同時に、久我山隼人という存在が、自分の中で段々大きくなっていることに気がついた。

今まで生きてきてピンチに陥った時、誰かに助けを求めたり、すがったりしたことはない。なのに、彼に助けを求めていた。

胸がギュッとなる。

こんな気持ちは初めてだ。

これは恋なの?

ふと、私を呼ぶ彼の声が聞こえた。

「菜々子」

振り返るも彼の姿はない。

空耳か…

なんだか胸が苦しくて、食べ物が喉を通りそうになかったので、お風呂に入ることにした。

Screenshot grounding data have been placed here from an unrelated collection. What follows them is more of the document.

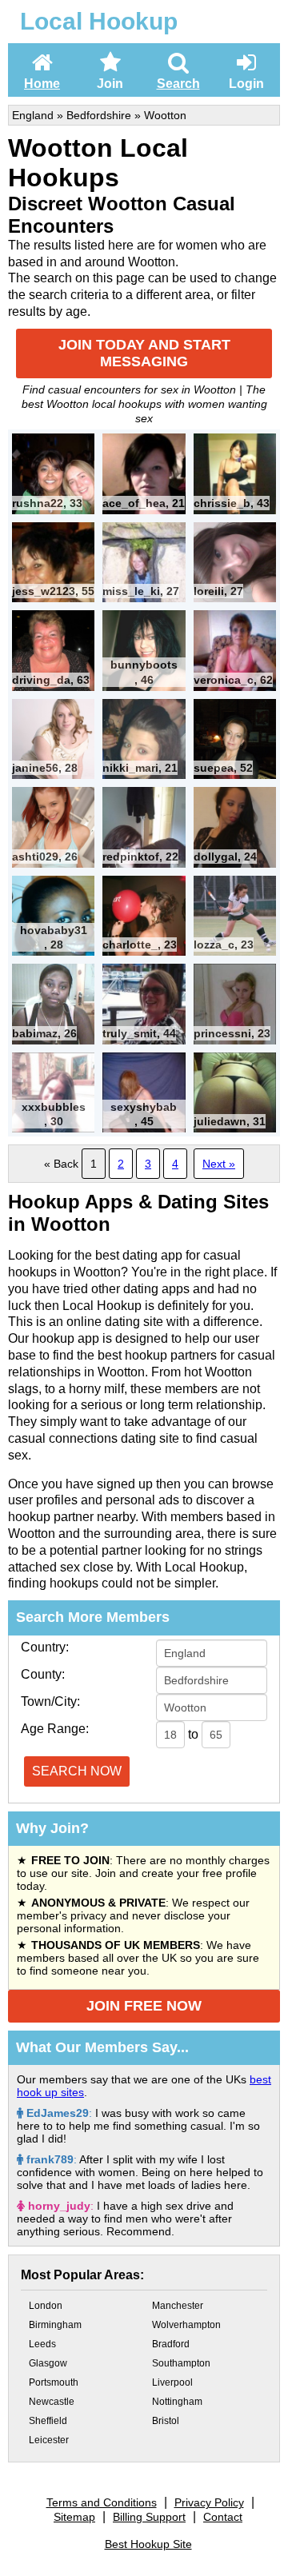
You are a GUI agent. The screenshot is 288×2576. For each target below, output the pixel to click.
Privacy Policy (209, 2502)
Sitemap (74, 2516)
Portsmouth (53, 2382)
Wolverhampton (186, 2324)
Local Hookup (99, 21)
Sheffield (48, 2420)
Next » (218, 1163)
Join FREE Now (144, 2006)
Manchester (177, 2305)
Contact (222, 2516)
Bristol (165, 2420)
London (45, 2305)
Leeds (42, 2344)
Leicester (49, 2440)
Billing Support (149, 2516)
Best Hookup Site (148, 2544)
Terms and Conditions (101, 2502)
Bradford (171, 2344)
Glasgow (48, 2363)
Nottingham (177, 2401)
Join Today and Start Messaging (144, 353)
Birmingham (55, 2324)
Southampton (181, 2363)
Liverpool (172, 2382)
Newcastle (51, 2401)
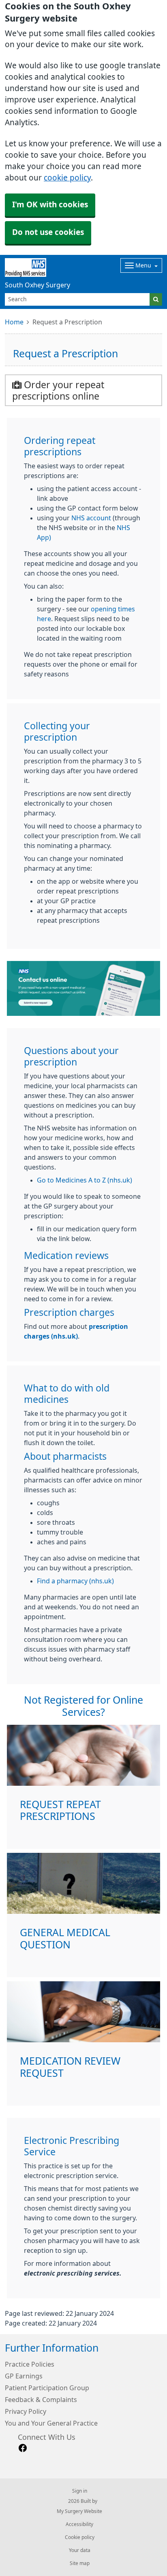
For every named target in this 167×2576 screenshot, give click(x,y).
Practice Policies (29, 2364)
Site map (80, 2563)
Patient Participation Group (47, 2388)
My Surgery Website (79, 2511)
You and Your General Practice (51, 2423)
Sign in (79, 2491)
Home (14, 322)
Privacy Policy (25, 2411)
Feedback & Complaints (41, 2399)
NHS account (91, 518)
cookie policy (67, 178)
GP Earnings (24, 2376)
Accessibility (79, 2524)
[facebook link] (23, 2448)
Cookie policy (79, 2537)
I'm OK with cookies (50, 205)
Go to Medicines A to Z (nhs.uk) (84, 1180)
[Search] (156, 299)
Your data (79, 2550)
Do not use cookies (48, 232)
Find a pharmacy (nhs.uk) (75, 1581)
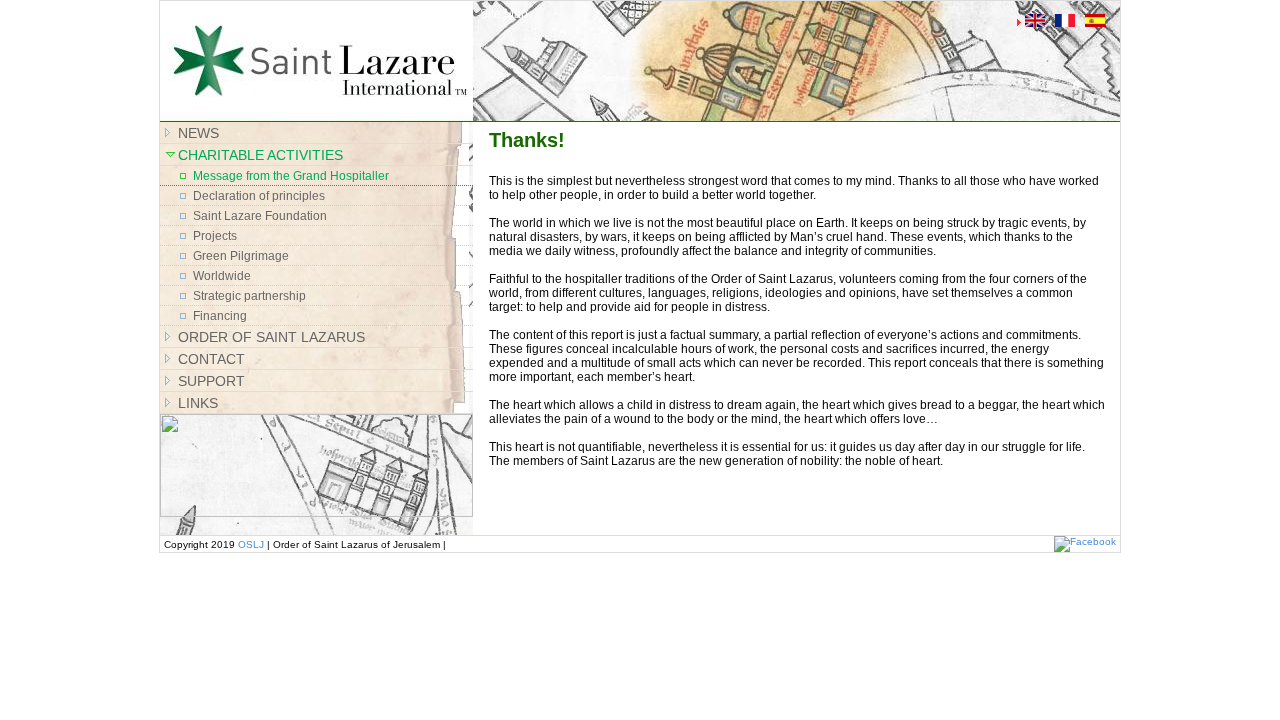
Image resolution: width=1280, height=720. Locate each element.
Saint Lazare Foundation (260, 216)
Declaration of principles (259, 196)
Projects (215, 236)
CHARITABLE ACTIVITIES (260, 155)
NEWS (198, 133)
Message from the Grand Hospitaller (291, 176)
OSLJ (251, 544)
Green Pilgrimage (241, 256)
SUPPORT (211, 381)
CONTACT (211, 359)
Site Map (504, 14)
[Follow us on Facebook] (1085, 541)
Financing (220, 316)
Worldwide (222, 276)
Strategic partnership (249, 296)
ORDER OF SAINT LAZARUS (271, 337)
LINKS (198, 403)
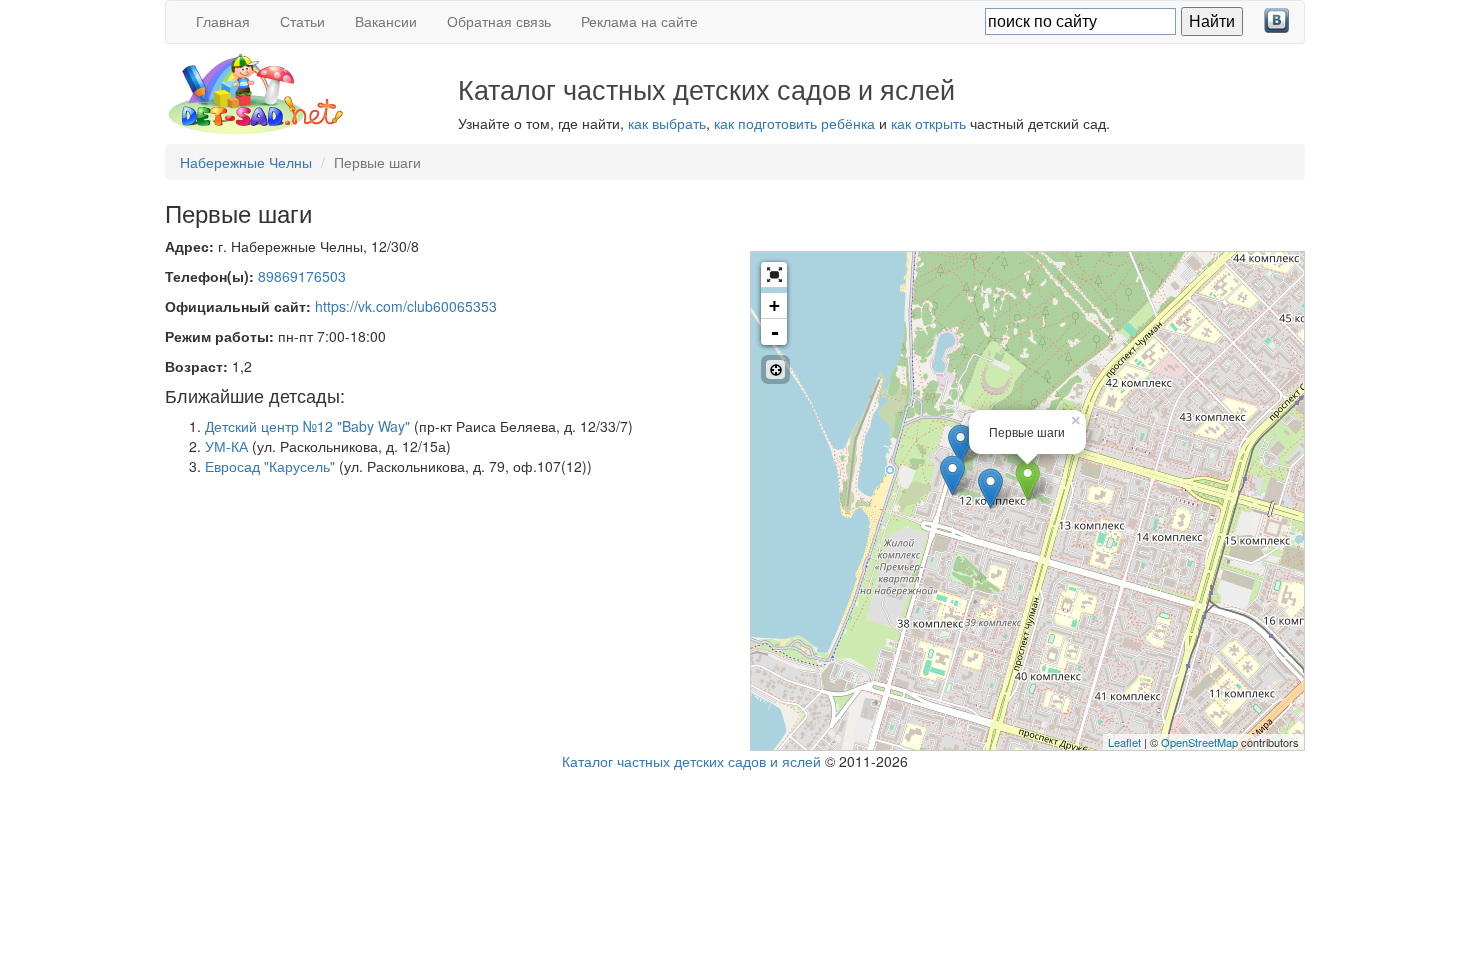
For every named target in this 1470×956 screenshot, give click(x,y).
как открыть (928, 123)
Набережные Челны (246, 162)
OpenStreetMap (1199, 742)
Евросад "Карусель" (270, 466)
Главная (223, 21)
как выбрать (667, 123)
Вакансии (386, 21)
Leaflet (1124, 742)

湯船に浸かりながら、出会った時からの彼の言動を思い出す。
ぶっきらぼうな口調だけれど、一つ一つの行動には、私への気遣いが溢れていた。

これまでの彼の優しさが私を包む。

私は勢いよく立ち上がった。穏やかだった湯船が激しく波打つ。私の今の気持ちのようだ。

浴室の大きな鏡が、何も纏っていない私の全身を映し出す。

彼のことが好きだ。大好きだ。

日向菜々子、37才。久我山隼人さん、あなたのことを好きになりました。

鏡に映る素っ裸の自分に告白した。